柚佳は悩みや心配事を話さず独り抱え込む癖がある。もっとオレを頼ってほしい。
チラと視線を戻した。柚佳が大きな目でオレを見つめている。びっくりした時の顔をしていた。
「柚佳?」
声をかけると彼女はハッとした表情で口を動かした。何か紡ごうとしているようにパクパクしていたけど、暫くして動きが止まった。微笑みかけられた。どこか悲しげな瞳で。
「ありがとう海里。へへっ。じゃあ、お言葉に甘えようかな?」
ぽすっ。
「え……?」
柚佳の頭がオレの肩にくっついた。
「え……っ?」
…………寄り掛かられている。右肩に柚佳の重みを感じる。そこはかとなくいい匂いが近い。

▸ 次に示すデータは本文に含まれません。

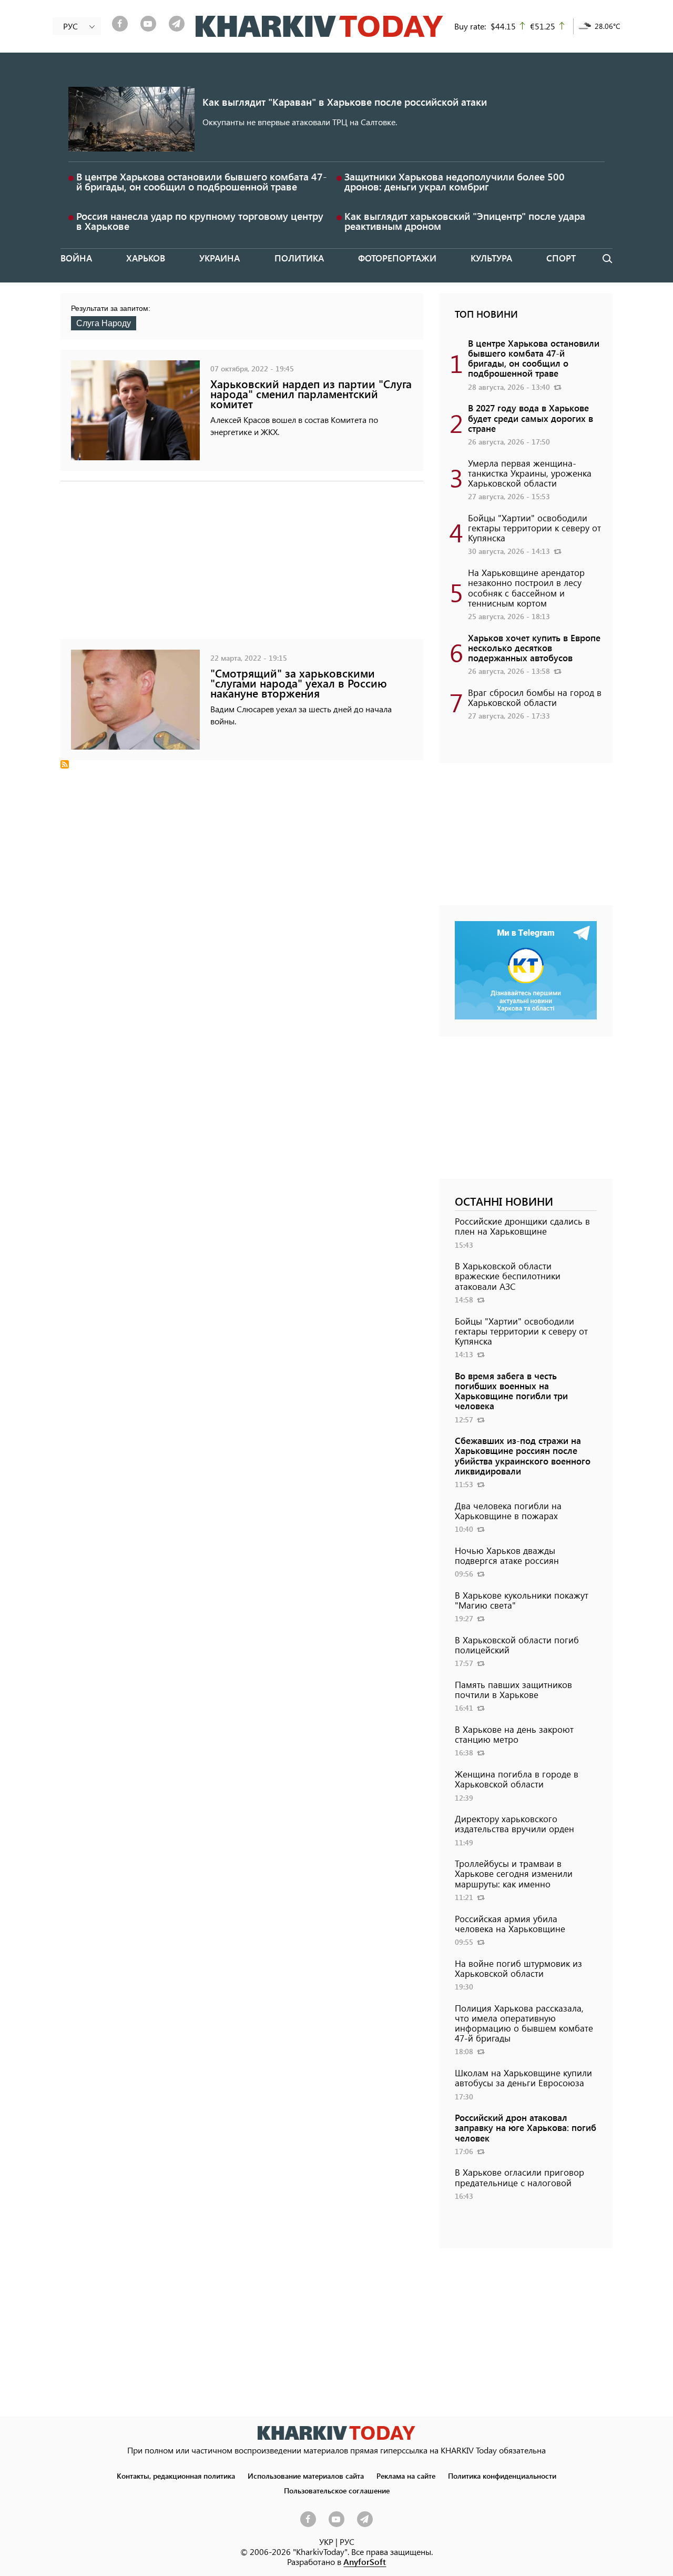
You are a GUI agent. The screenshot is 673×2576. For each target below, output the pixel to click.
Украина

「昨日ちょっとね、寝不足で。ごめんね、もうちょっとこのままでいさせて……」
目を閉じている柚佳の顔。二の腕に彼女の体温。未だに繋がれた手はオレたちの間で湿度を増してゆく。
「あらあらあらっ?」
左隣に座る花山さんに気付かれてニヤニヤされた。
「ほほー? これは……。沼田君が押せ押せなのかと思ってたけど意外と……」
「意外?」
顎に手を当て何か言おうとした花山さんへ聞き返す。彼女は慌てた様子でニッコリした。
「何でもないわ! 柚佳ちゃんを起こさないように着くまで静かにしてましょ!」
「わ、分かった」
はぐらかされた? 花山さんは何を言おうとしたんだろう。